JAKARTA – Kementerian Energi dan Sumber Daya Mineral (ESDM) melanjutkan pembahasan proyek Indonesia Deepwater Development (IDD). Rombongan pemerintah dipimpin langsung Ignasius Jonan, Menteri ESDM melakukan pembahasan finalisasi pengembangan yang dioperatori oleh Chevron, Jumat (24/5).

Proyek IDD merupakan salah satu proyek strategis nasional (PSN) yang menjadi fokus perhatian pemerintah untuk dapat segera diwujudkan. Untuk itu, pembahasan lanjutan antara pemerintah dan manajemen tertinggi Chevron perlu dilakukan untuk dapat memastikan penanganan proyek IDD sesuai harapan tersebut.

Dwi Soetjipto, Kepala Satuan Kerja Khusus Pelaksana Kegiatan Usaha Minyak dan Gas Bumi (SKK Migas), mengatakan pentingnya pertemuan tersebut untuk mempercepat berjalannya proyek IDD. “Pemerintah ingin proyek IDD bisa dipercepat, dan bisa memberikan keekonomian yang terbaik bagi negara dan juga investor, demi sebesar-besarnya kemakmuran rakyat,” kata Dwi.

Proyek yang terdiri atas lapangan gas pada wilayah kerja eksplorasi Rapak dan Ganal di Selat Makassar tersebut telah dilakukan pembahasan mengenai keekonomian sejak 2008, namun sempat terhenti beberapa kali.

Proyek IDD diestimasikan akan mencapai puncak produksi 844 juta kaki kubik per hari (MMSCFD) gas dan 27 ribu barel per hari (bph) minyak.
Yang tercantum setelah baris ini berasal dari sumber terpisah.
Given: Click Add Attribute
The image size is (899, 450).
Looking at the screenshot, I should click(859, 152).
Proyek tersebut diperkirakan mulai onstream pada kuartal I 2024. Hingga April lalu, Chevron telah melakukan workshop dan mengirimkan surat permohonan Amdal.
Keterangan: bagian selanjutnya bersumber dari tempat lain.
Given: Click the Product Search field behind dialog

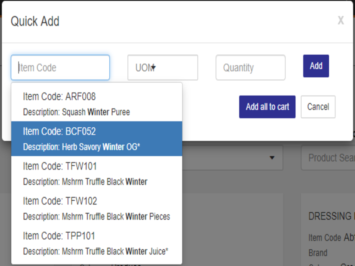Looking at the screenshot, I should click(328, 158).
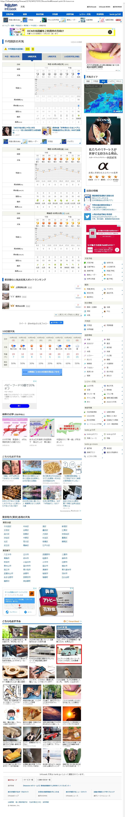
Task: Open the 天気予報 navigation menu item
Action: click(10, 14)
Chevron melalui anak usahanya PT Chevron Pacific Indonesia  juga sudah mengajukan persetujuan pengeluaran authorization for expenditure (AFE) untuk survei dan menyusun dokumen lelang desain rinci front end engineering design (FEED).
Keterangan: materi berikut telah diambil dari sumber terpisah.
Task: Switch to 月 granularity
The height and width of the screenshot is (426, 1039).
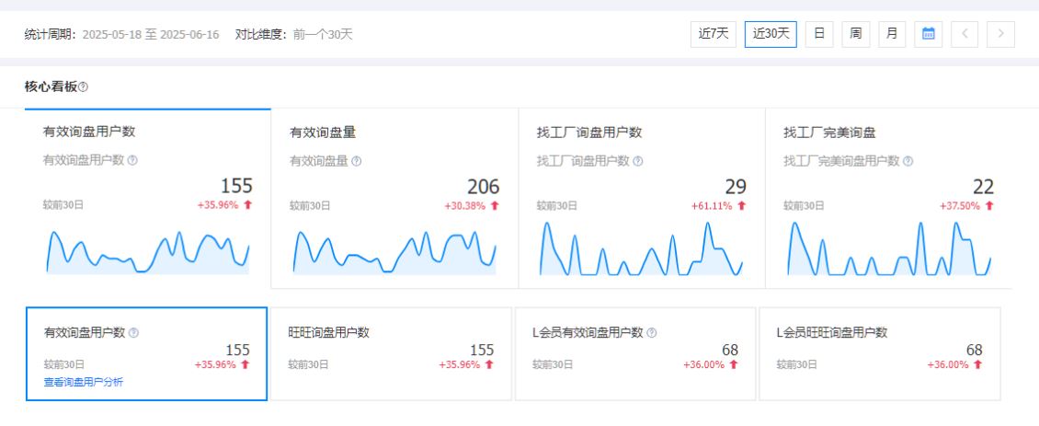Action: pyautogui.click(x=891, y=34)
Wahyu Budiarto, Senior Vice President Policy Government and Public Affairs Chevron Pacific Indonesia, mengatakan salah satu poin utama dalam pembahasan antara Chevron dan pemerintah Indonesia adalah terkati keekonomian proyek. “Sekarang masih diskusi soal keekonomian. Ya karena cara pandang yang berbeda. Namanya nego kan kalau cara pandang sama dua hari selesai,” kata Wahyu, belum lama ini.

Saat ini baik Chevron maupun pemerintah masih memiliki pandangan berbeda. Chevron sudah mengikuti masukan pemerintah yang mengiginkan adanya efisiensi dari sisi biaya pengembangan.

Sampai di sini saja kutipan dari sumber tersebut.